Starting with the line where "Given: Click down" appears, print every line through the end of the entries below exactly as it stands, and leave out the pictures.

Saved entries:
------------------------------------------------------------
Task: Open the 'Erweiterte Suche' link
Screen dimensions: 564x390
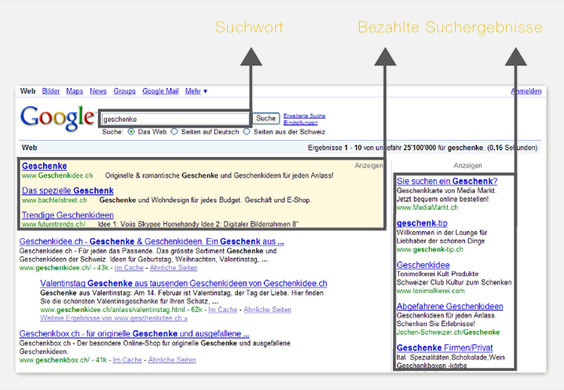Action: pyautogui.click(x=304, y=116)
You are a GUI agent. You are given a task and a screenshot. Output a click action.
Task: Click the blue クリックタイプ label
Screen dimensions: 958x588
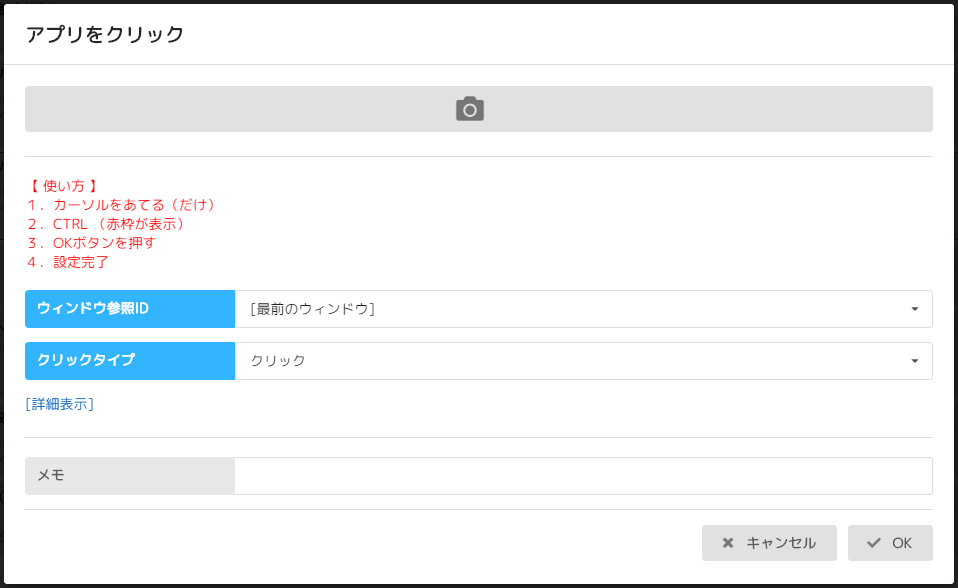click(130, 361)
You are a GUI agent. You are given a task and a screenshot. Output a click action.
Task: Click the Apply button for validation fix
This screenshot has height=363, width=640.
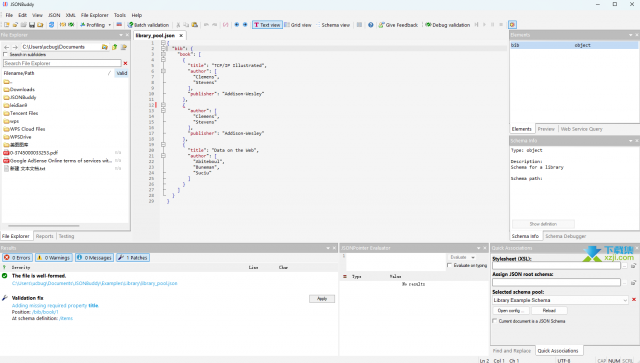coord(322,299)
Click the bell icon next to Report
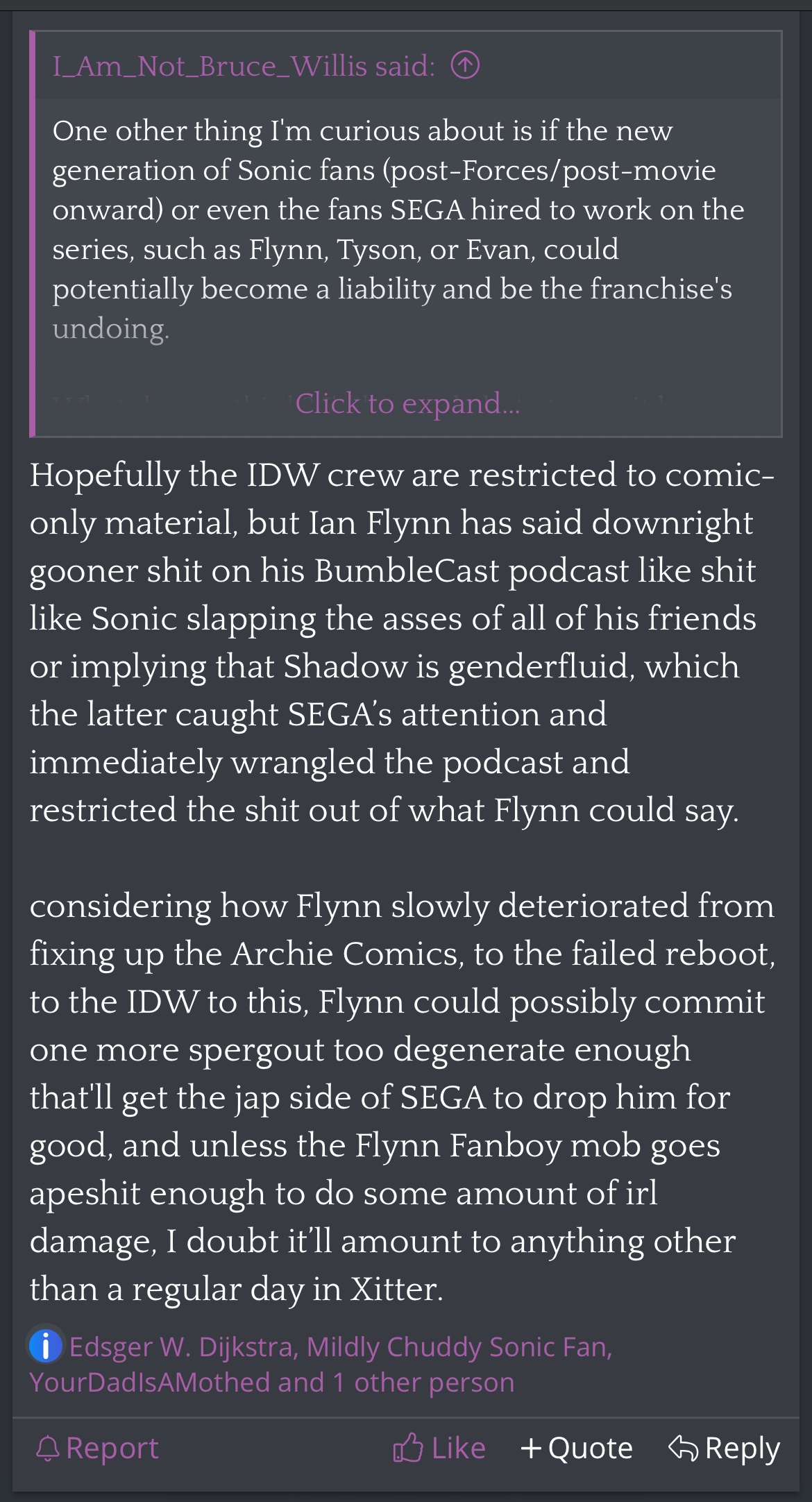The image size is (812, 1502). [x=48, y=1449]
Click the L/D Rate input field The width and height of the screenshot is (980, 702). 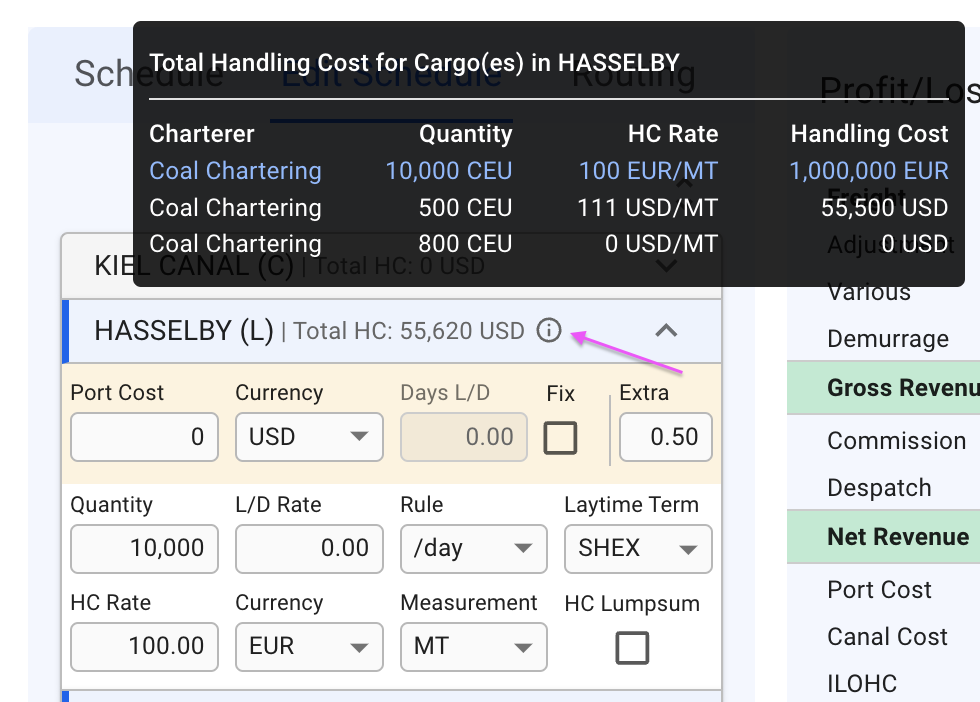point(309,548)
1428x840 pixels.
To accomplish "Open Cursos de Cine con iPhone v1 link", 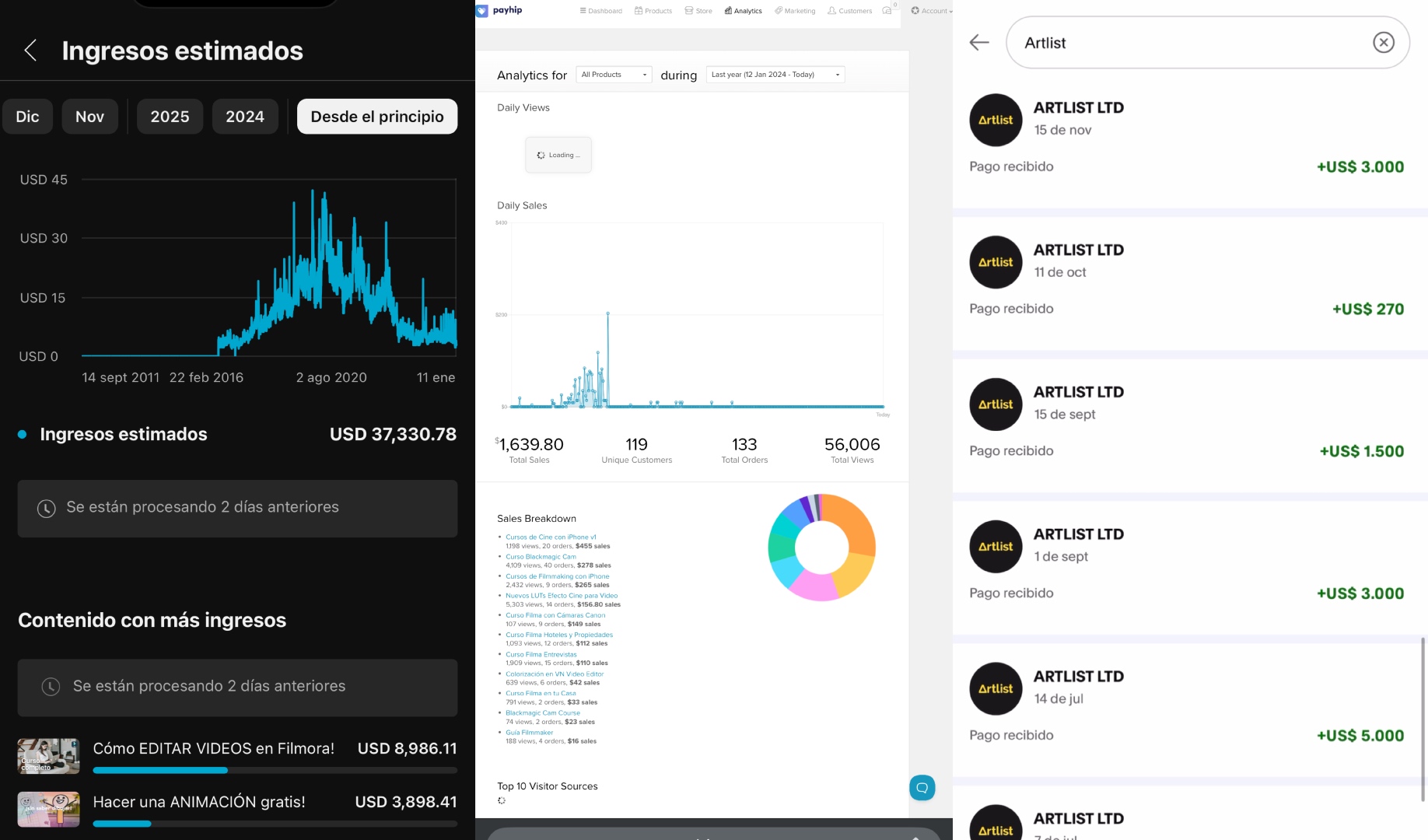I will tap(551, 537).
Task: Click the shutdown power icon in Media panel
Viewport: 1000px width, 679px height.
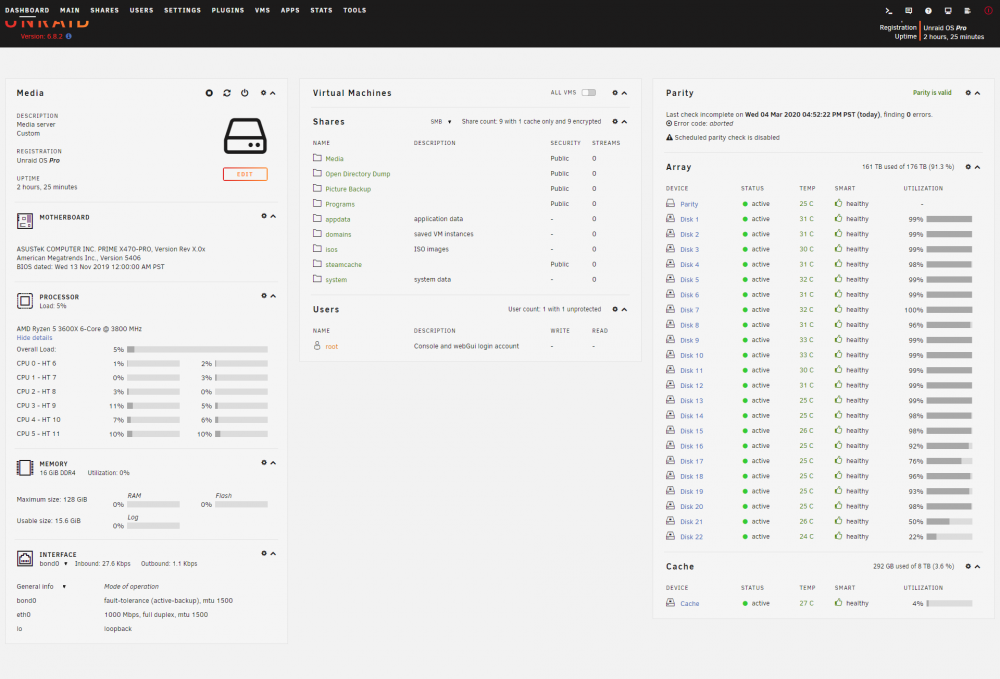Action: pyautogui.click(x=245, y=93)
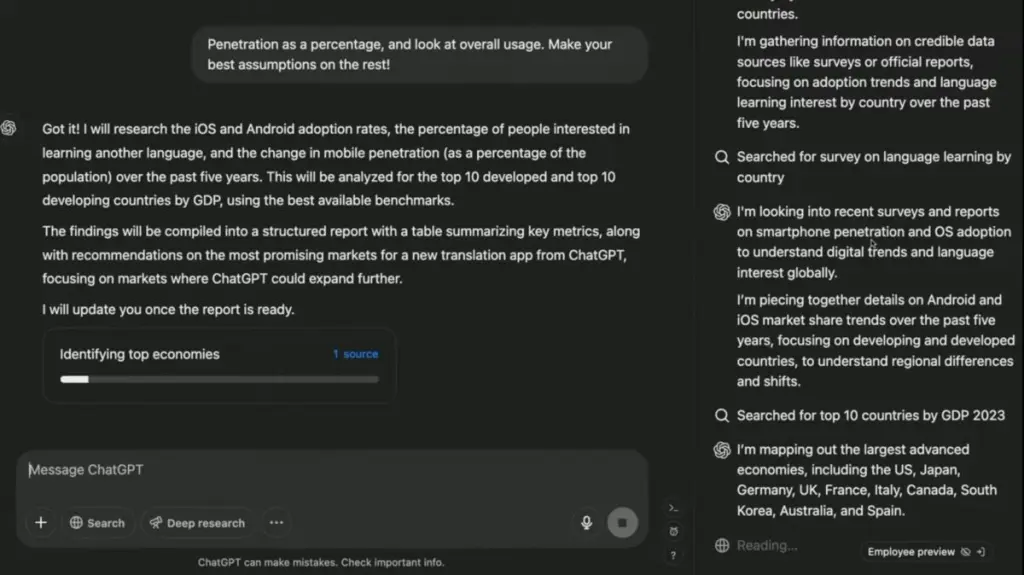Click the Reading... globe status icon
This screenshot has height=575, width=1024.
pyautogui.click(x=722, y=546)

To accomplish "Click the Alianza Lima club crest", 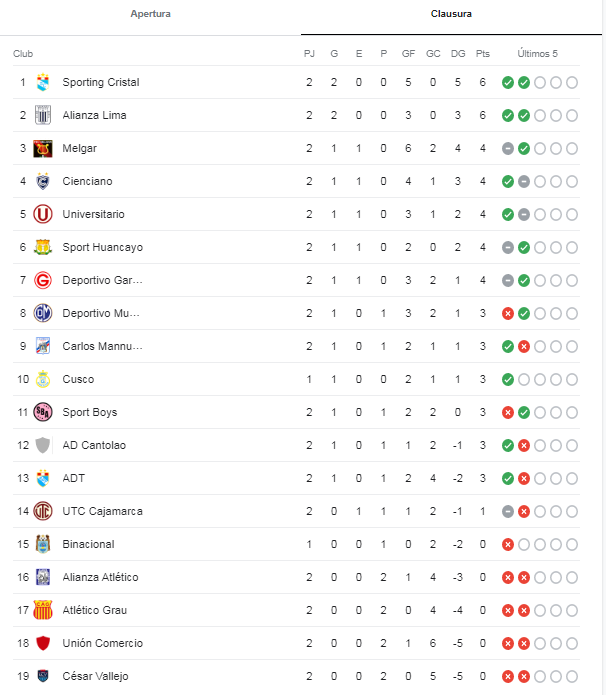I will click(43, 115).
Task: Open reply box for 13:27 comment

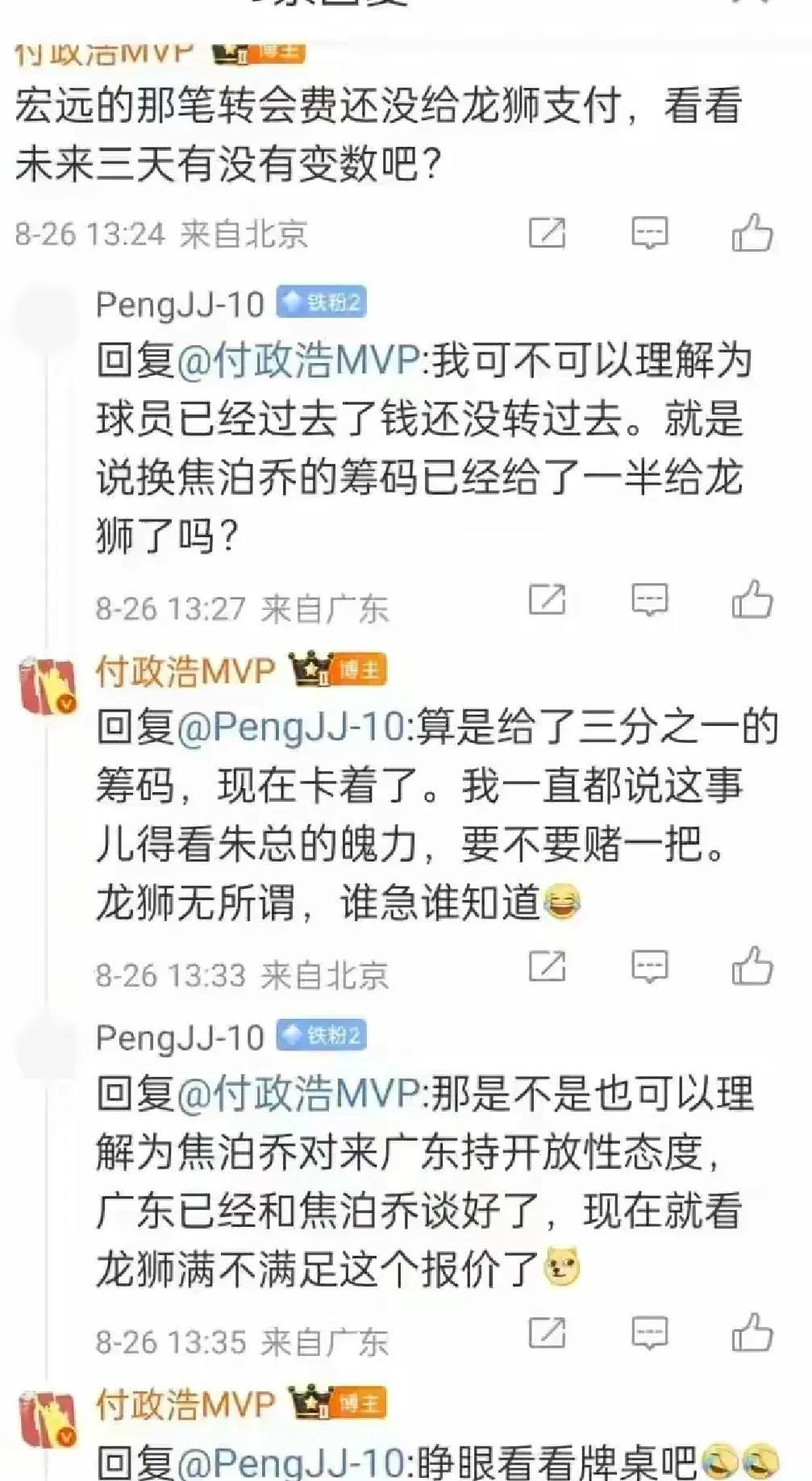Action: 649,600
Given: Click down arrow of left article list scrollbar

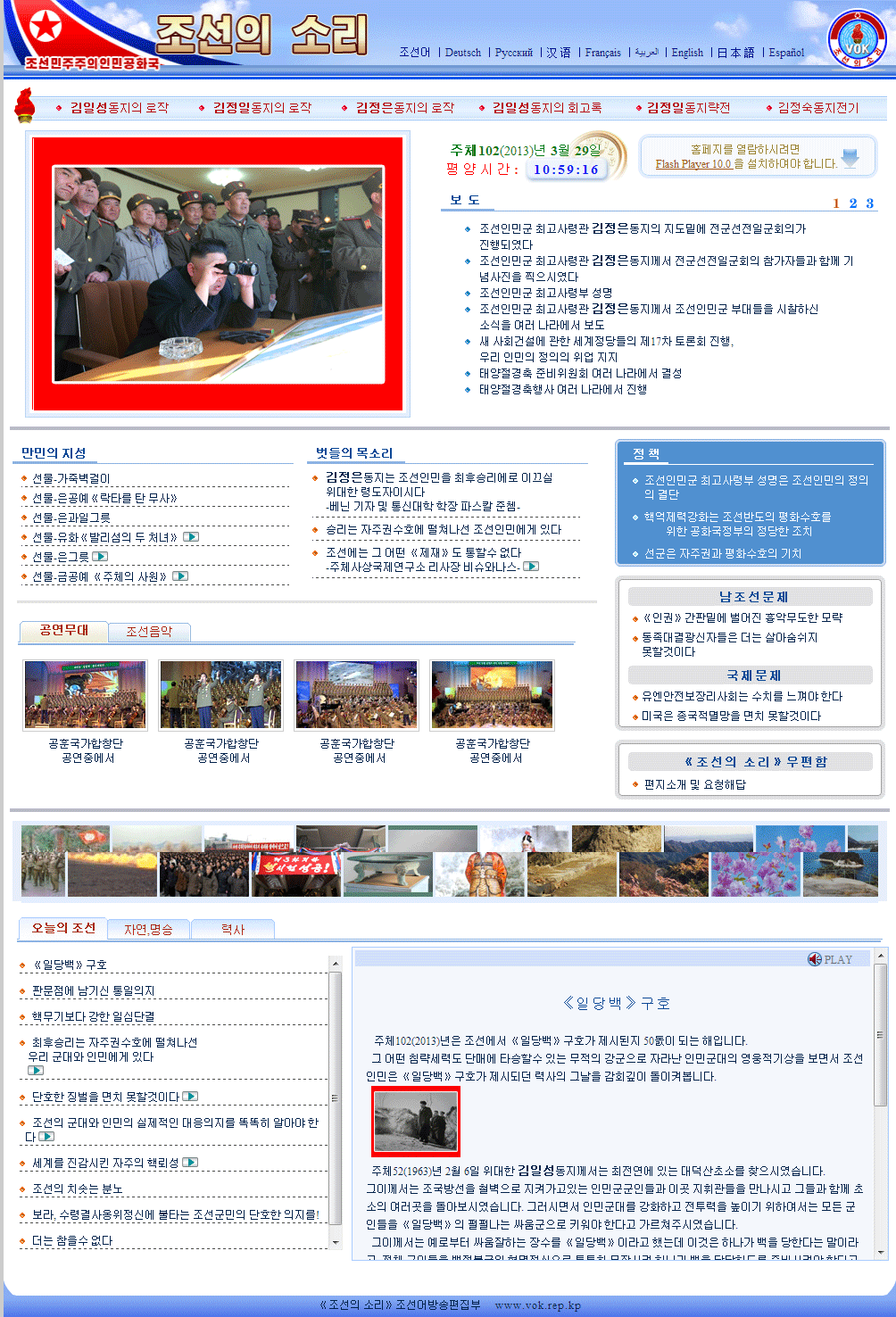Looking at the screenshot, I should tap(336, 1242).
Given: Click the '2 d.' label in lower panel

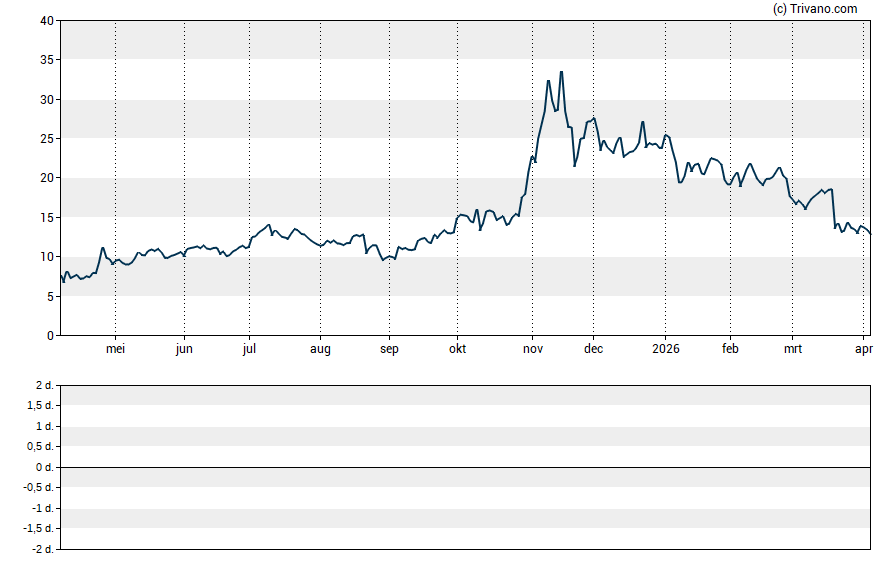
------------------------------------------------------------
## Task output
Given: Click down arrow of left article list scrollbar

Looking at the screenshot, I should tap(336, 1242).
Given: Click the '2 d.' label in lower panel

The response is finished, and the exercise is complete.